Aim of the task: Express everything from the line containing "Image resolution: width=576" down to the line containing "(290, 388)." as a two-column CSV headed input and output, one row per item, with the text under input and its answer under output. Enclose each field in quotation marks and replace any line breaks with spaces.

Exercise data:

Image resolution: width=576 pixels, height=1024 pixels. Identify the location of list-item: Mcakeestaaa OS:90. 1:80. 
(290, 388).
==
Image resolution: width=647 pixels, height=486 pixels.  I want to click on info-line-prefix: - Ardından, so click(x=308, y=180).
* * *
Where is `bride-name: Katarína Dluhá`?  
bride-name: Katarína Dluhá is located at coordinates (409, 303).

Output:
input,output
"Image resolution: width=576 pixels, height=1024 pixels. Identify the location of list-item: Mcakeestaaa OS:90. 1:80.","(290, 388)."